Not only does this situation raise patient safety concerns, but turnover is also very expensive for hospitals and health systems. According to the Nursing Solutions Inc. 2023 NSI National Health Care  Retention & RN Staffing Report, every bedside nurse lost costs a hospital $52,350.

It goes without saying that nurses play a vital role in patient care. They are the glue that binds the healthcare industry together. It is essential that we find ways to unburden them from unnecessary administrative tasks or work outside of their domains and shift their focus back to patient care – bringing them back to the reason they became a nurse in the first place.  This not only brings joy back to their practices but also will increase retention. Care orchestration technology can help achieve this by applying automation in three ways to materially reduce the workload and help nurses focus on what makes their jobs efficient and satisfying.

Automating Manual Tasks

This type of technology uses real-time data, applies clinical knowledge and existing best practices to automate manual steps in care delivery. As a result, routine tasks such as gathering patient intake information can be assigned to the best available resource, whether that’s the patient or a non-clinical staff member. For example, instead of calling patients and hoping to get them on the first try, use automation to text or email instructions about their upcoming procedures.  Instead of calling the patient to set up a time to talk, utilize automation to send an invitation email with 3 dates and times for the patient to select from.  This eliminates the need for cold calling.  Removing repetitive, rote work, like calling patients for scheduling and intake, allows nurses to focus on higher-value patient interactions.

Streamlining The Care Journey 

Following the organization’s evidence-based care protocols, while eliminating manual tasks, simplifies the care journey. Each action can be orchestrated using the most-appropriate means for each patient, making digital interactions efficient and personal interactions with nurses and staff high-impact moments.
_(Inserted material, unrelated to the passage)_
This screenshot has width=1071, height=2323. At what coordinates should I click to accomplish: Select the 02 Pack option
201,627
Each action is documented, so uncompleted tasks can trigger appropriate follow-up, keeping patients, their families, and all members of the care team moving in sync toward the desired outcomes.
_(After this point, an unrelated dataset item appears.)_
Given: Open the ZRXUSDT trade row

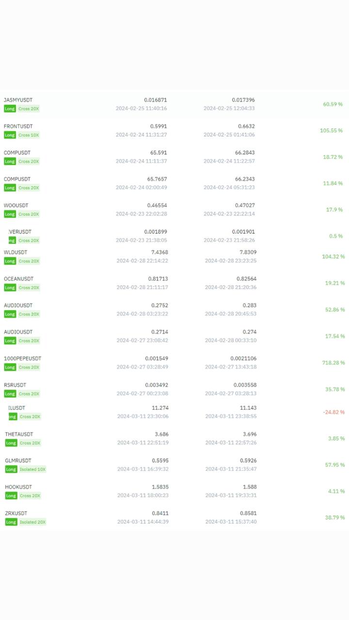Looking at the screenshot, I should 175,517.
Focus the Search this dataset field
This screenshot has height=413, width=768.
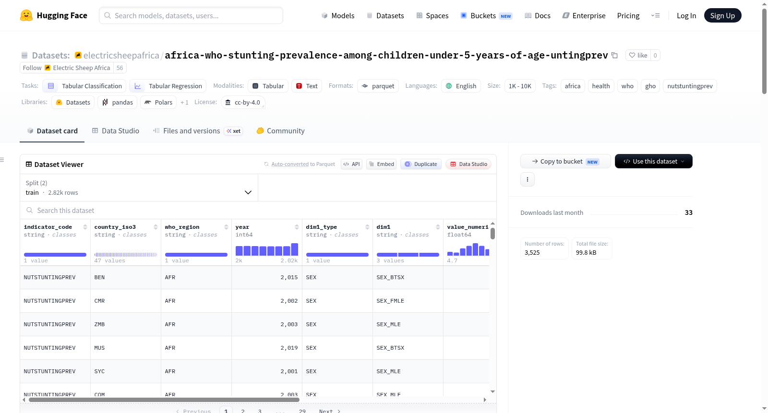pyautogui.click(x=258, y=210)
Enabling Frictionless Healthcare Experiences

Care orchestration is designed to deliver a personalized experience, ensuring that all care team members –– including patients and families –– have all the information they require to drive the best care outcomes.

Integration with the EHR ensures that information already on record for the patient is seamlessly taken into account. At each step, care orchestration technology uses data to drive the best next action, whether that action is an automated task or an intervention by staff.  For example, a 30-minute intake call can be replaced by sending a digital form to the patient and writing that information back into the EHR.  No more transcribing information or scanning documents into the EHR––a simple process that can save significant amounts of time.  This allows more time for the most rewarding human interactions. Throughout the process, patients feel known and supported by their care teams, leading to higher patient satisfaction.
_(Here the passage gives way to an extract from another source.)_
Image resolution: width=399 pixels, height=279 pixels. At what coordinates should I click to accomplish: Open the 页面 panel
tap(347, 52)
Considering the ongoing plight of healthcare workers and the institutions that employ them, now is not the time to simply demand nurses “do more with less.” Retaining and attracting nurses to the profession requires a fresh approach. Thoughtfully orchestrating routine and mundane tasks can free up nurses to deliver more individualized care and spend time with those patients who need it most.

Care orchestration technology delivers on the promise of freeing time for patient care, allowing nurses to do what they became nurses to do. By leveraging technology, healthcare organizations can reduce nurse workload, improve patient care outcomes, and create a more satisfying work environment for nurses.